AIM OF THE TASK: Take the lines from the line containing "Given: Open the Output File Encoding dropdown" through the end of the entries and output them exactly, with no pictures and nothing more.

RECORDS PROVIDED Start Marker

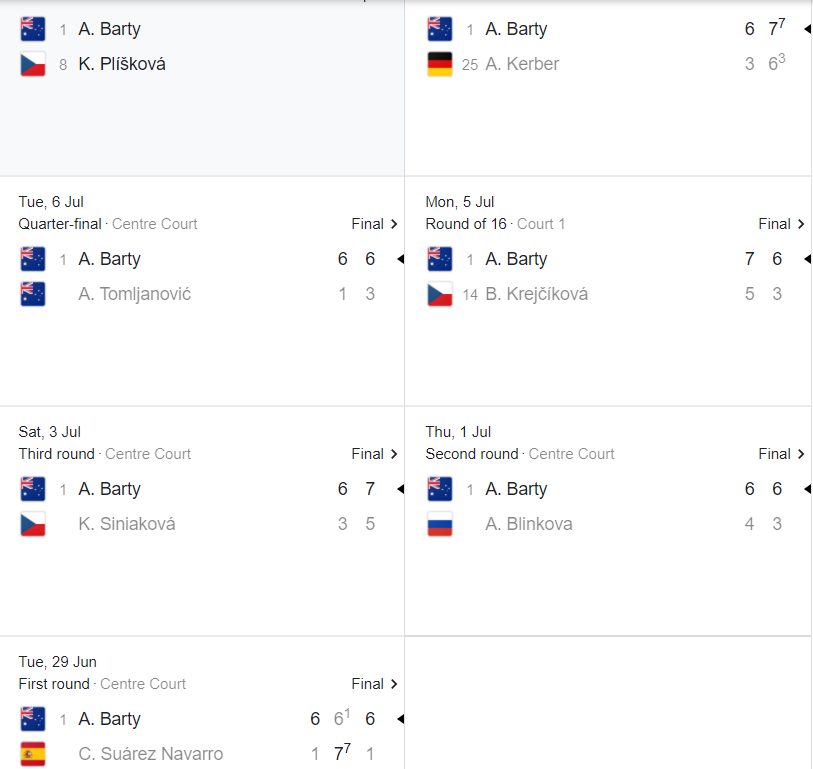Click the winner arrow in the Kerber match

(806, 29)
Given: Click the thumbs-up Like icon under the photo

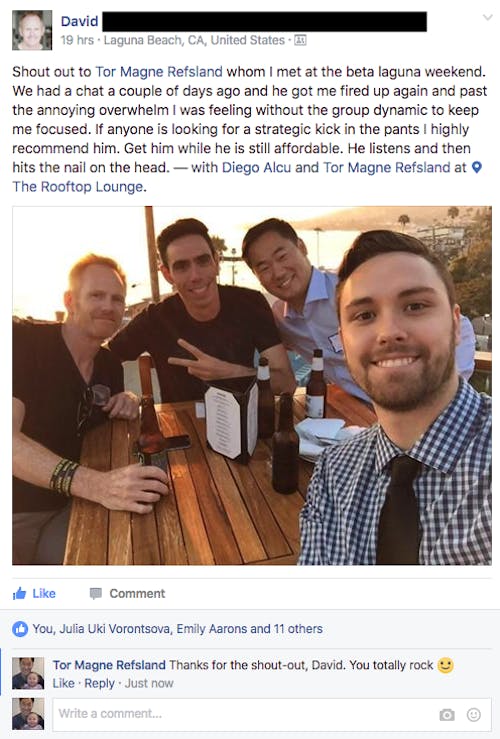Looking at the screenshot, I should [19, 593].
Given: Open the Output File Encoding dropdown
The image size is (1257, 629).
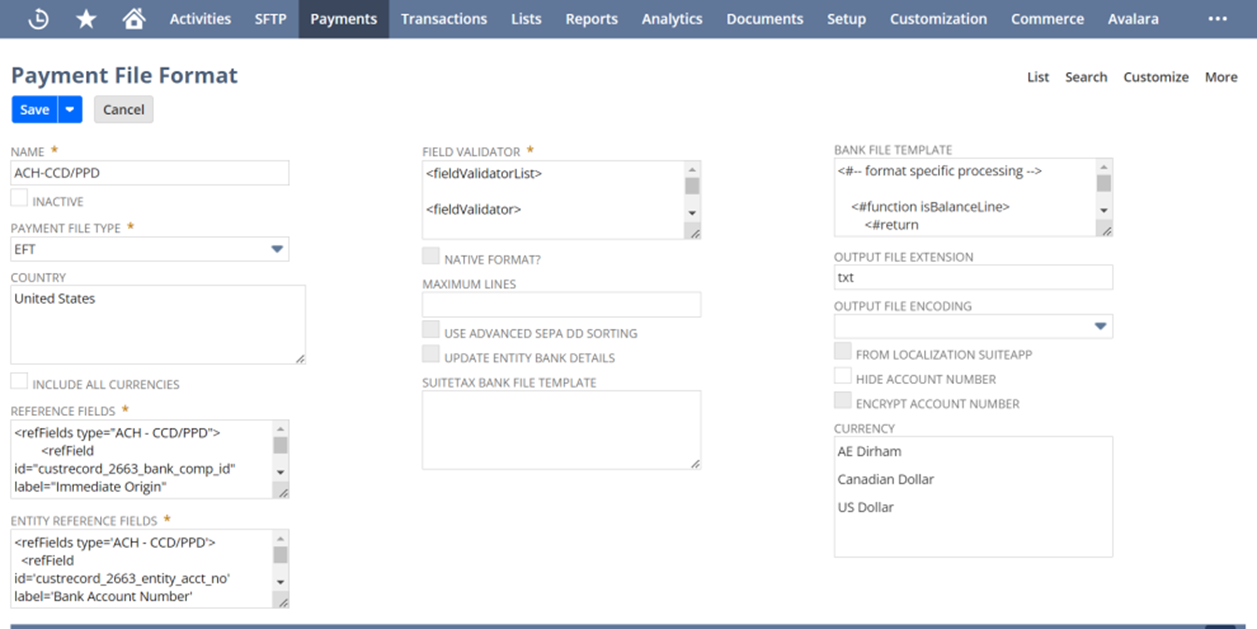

RECORDS PROVIDED End Marker

ANSWER TO THIS TASK:
Given: Open the Output File Encoding dropdown
The image size is (1257, 629).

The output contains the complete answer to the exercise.